Records supplied:
· · · · · · ·

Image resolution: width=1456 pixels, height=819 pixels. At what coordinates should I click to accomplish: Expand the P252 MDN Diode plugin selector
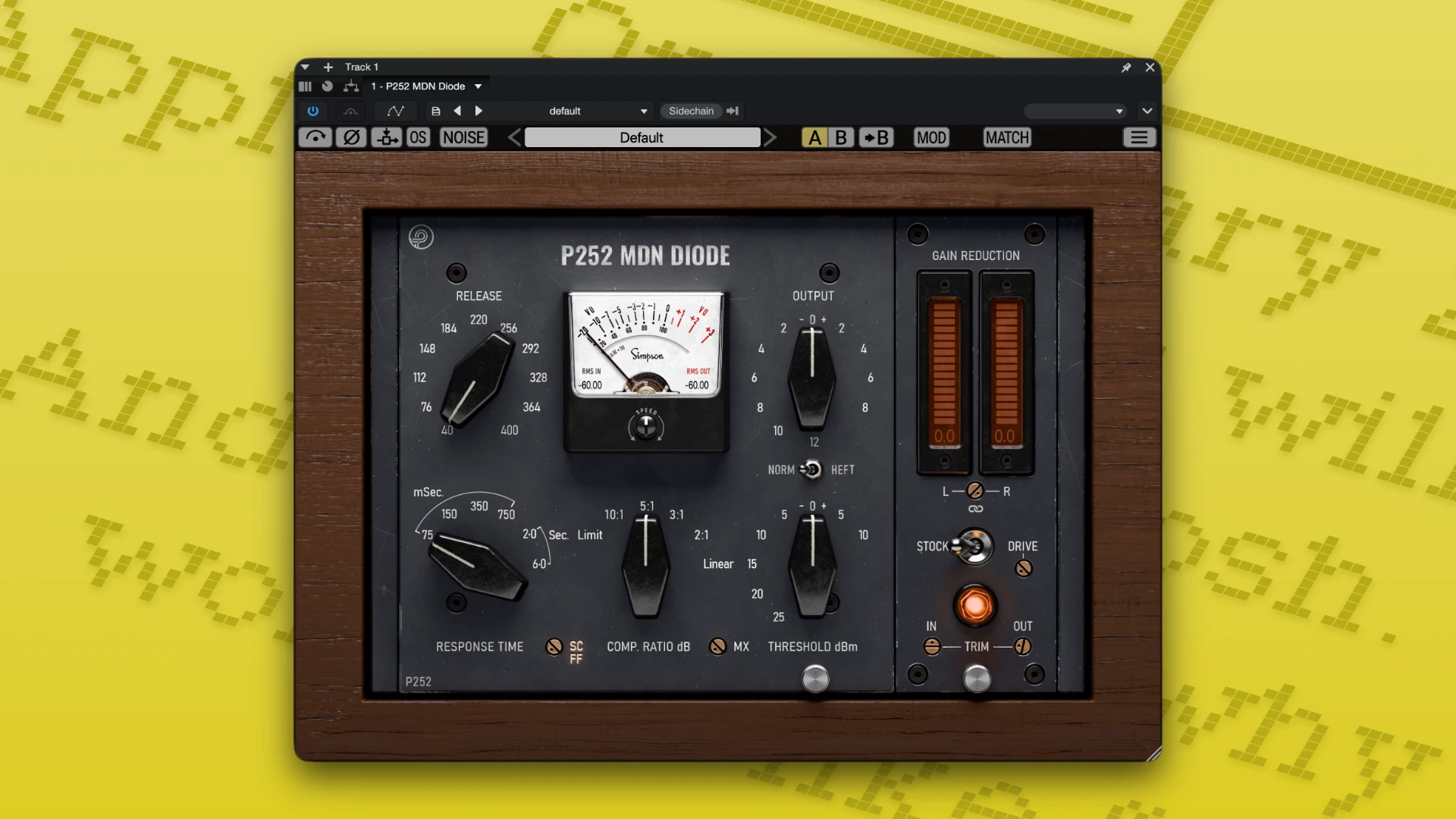[426, 86]
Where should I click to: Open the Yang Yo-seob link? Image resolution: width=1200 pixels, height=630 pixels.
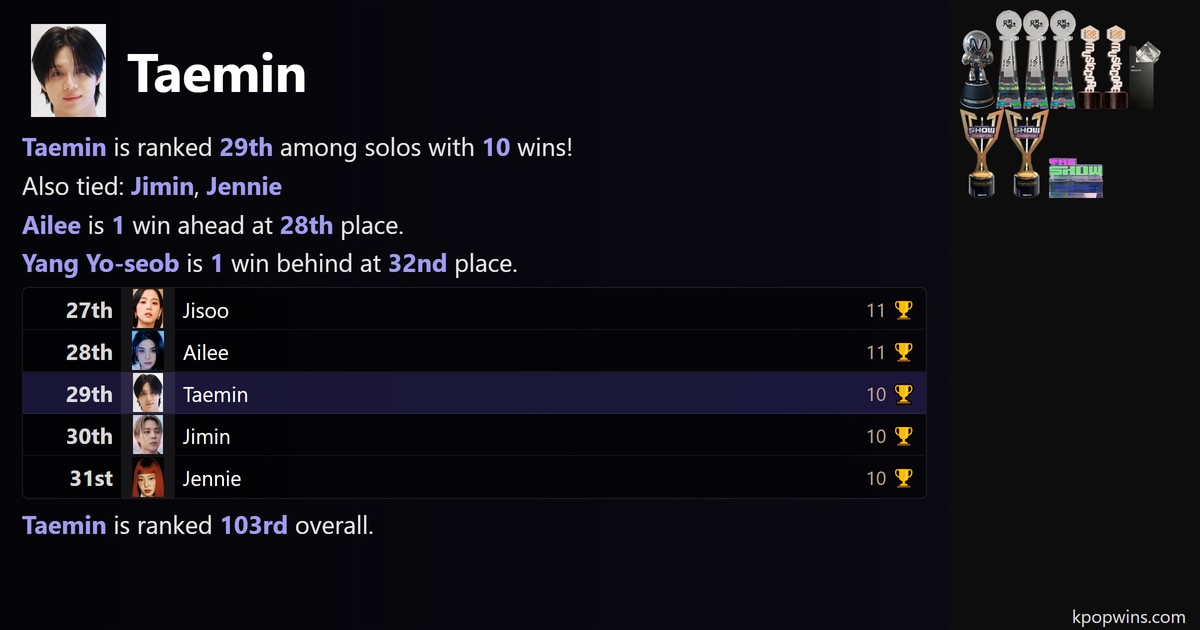pos(100,265)
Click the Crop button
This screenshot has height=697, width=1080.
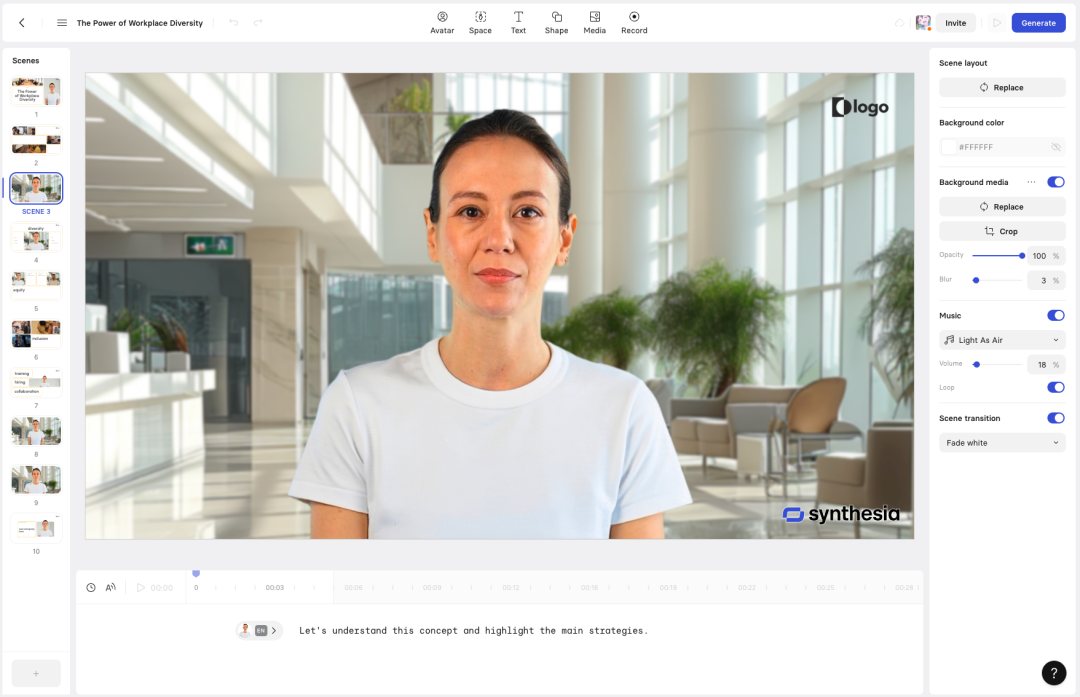pyautogui.click(x=1001, y=231)
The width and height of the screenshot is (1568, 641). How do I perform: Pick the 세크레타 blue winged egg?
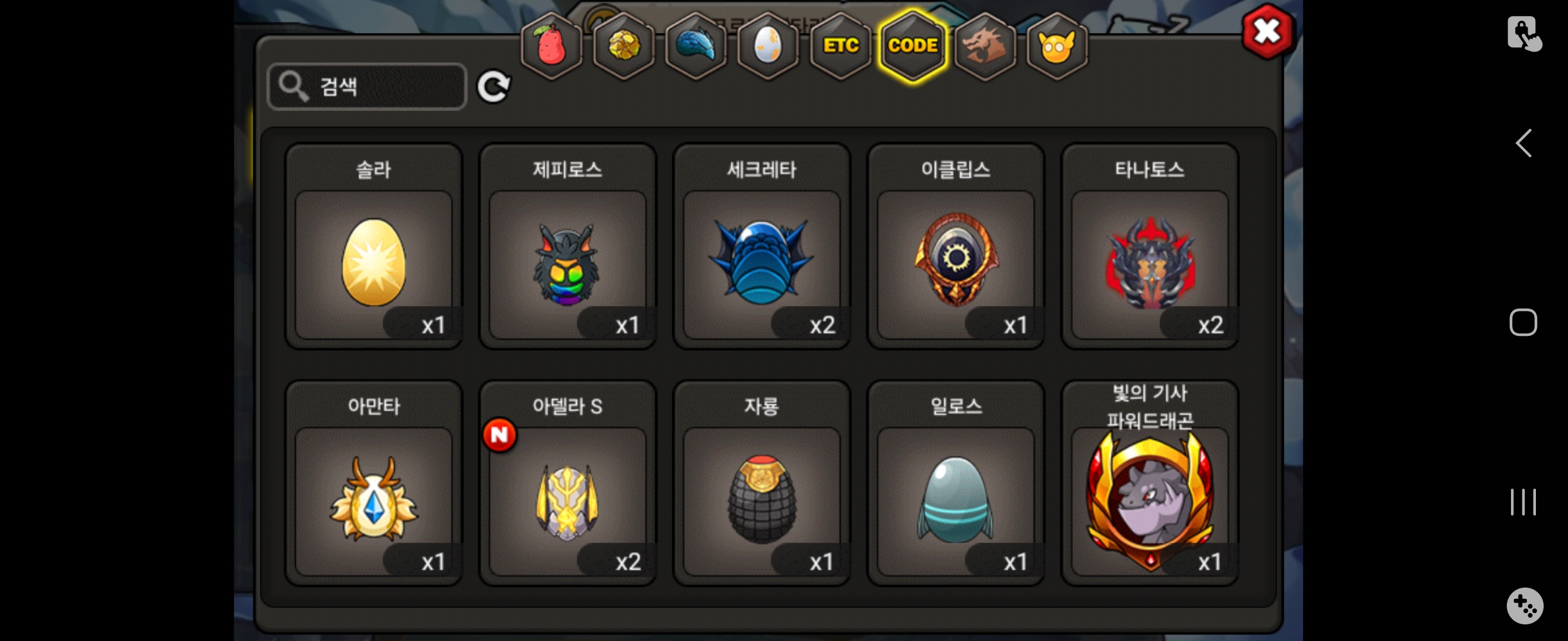pyautogui.click(x=761, y=246)
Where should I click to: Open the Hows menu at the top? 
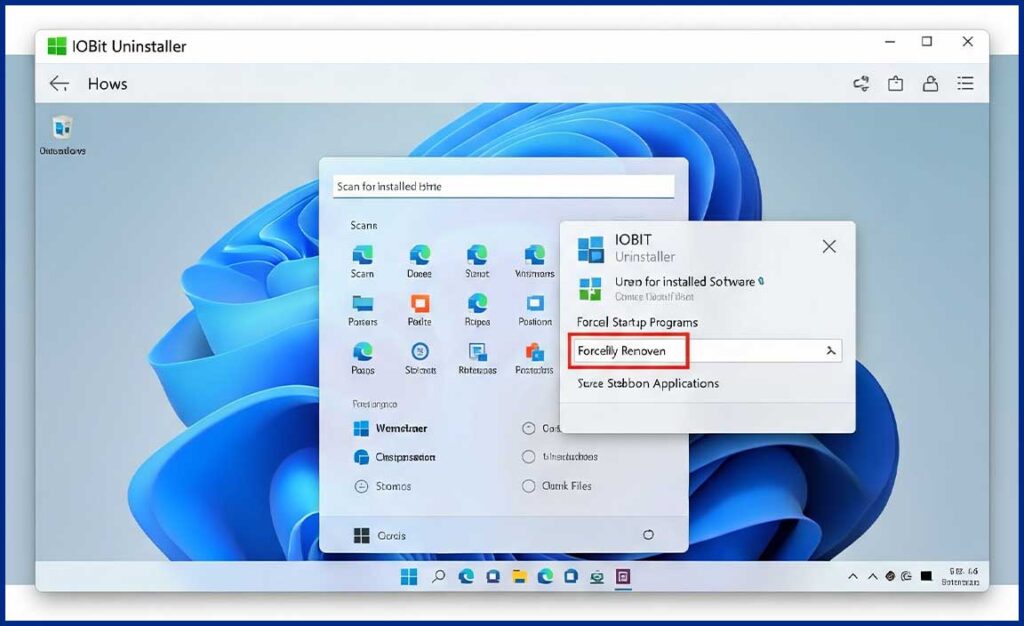point(106,84)
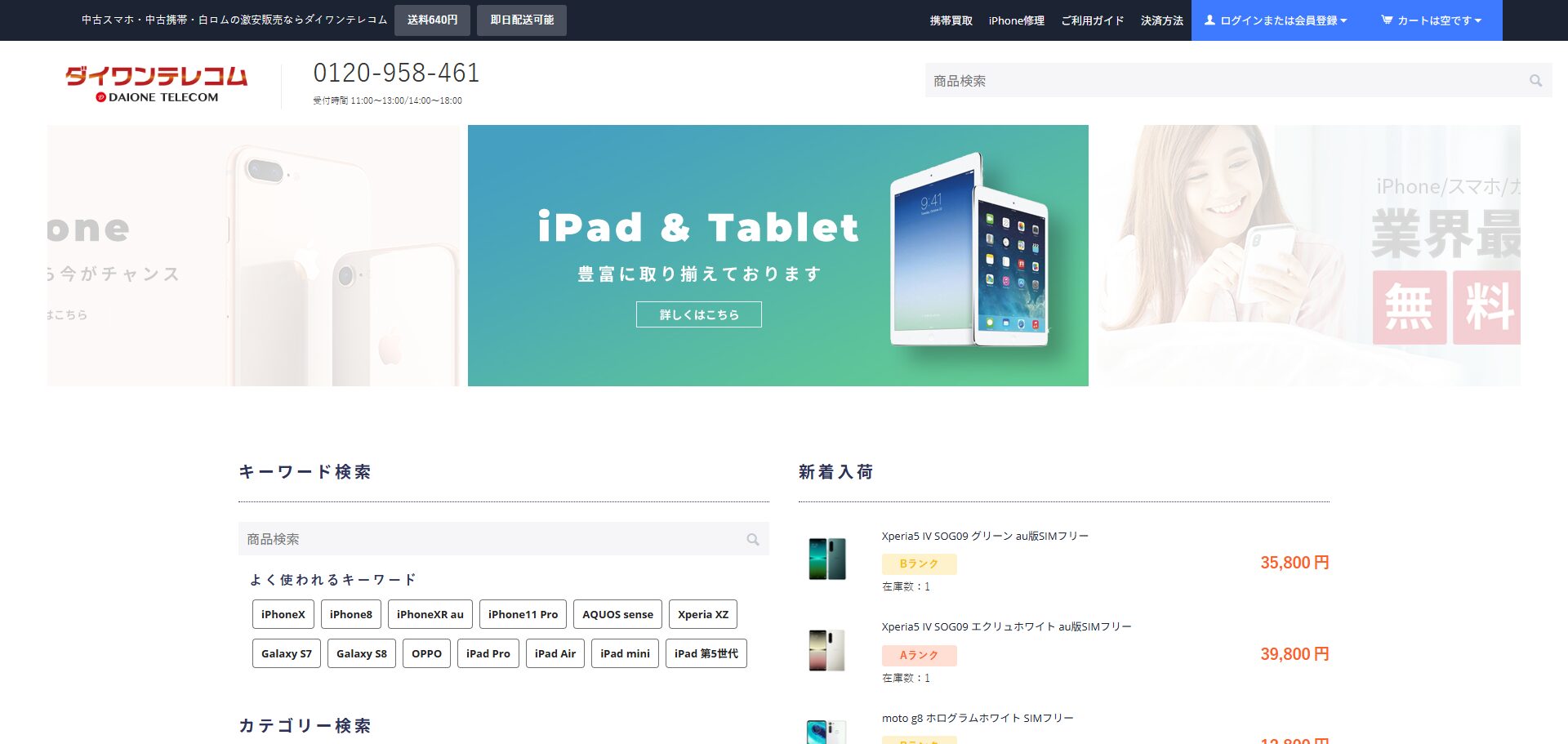This screenshot has height=744, width=1568.
Task: Open the white Xperia5 IV product thumbnail
Action: tap(826, 650)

· · · · · · ·

All of the data above is to be repeated exactly, with the pictures left out.

Solution for this task:
Image resolution: width=1456 pixels, height=819 pixels. At what coordinates should I click to accomplish: Expand the P252 MDN Diode plugin selector
[426, 86]
Where should I click to: Open the Yang Yo-seob link? Image resolution: width=1200 pixels, height=630 pixels.
pos(100,265)
Click the Crop button
This screenshot has height=697, width=1080.
pyautogui.click(x=1001, y=231)
The width and height of the screenshot is (1568, 641). How do I perform: Pick the 세크레타 blue winged egg?
pyautogui.click(x=761, y=246)
Where should I click to: Open the Hows menu at the top? 
point(106,84)
This screenshot has height=744, width=1568.
Task: Open the white Xperia5 IV product thumbnail
Action: tap(826, 650)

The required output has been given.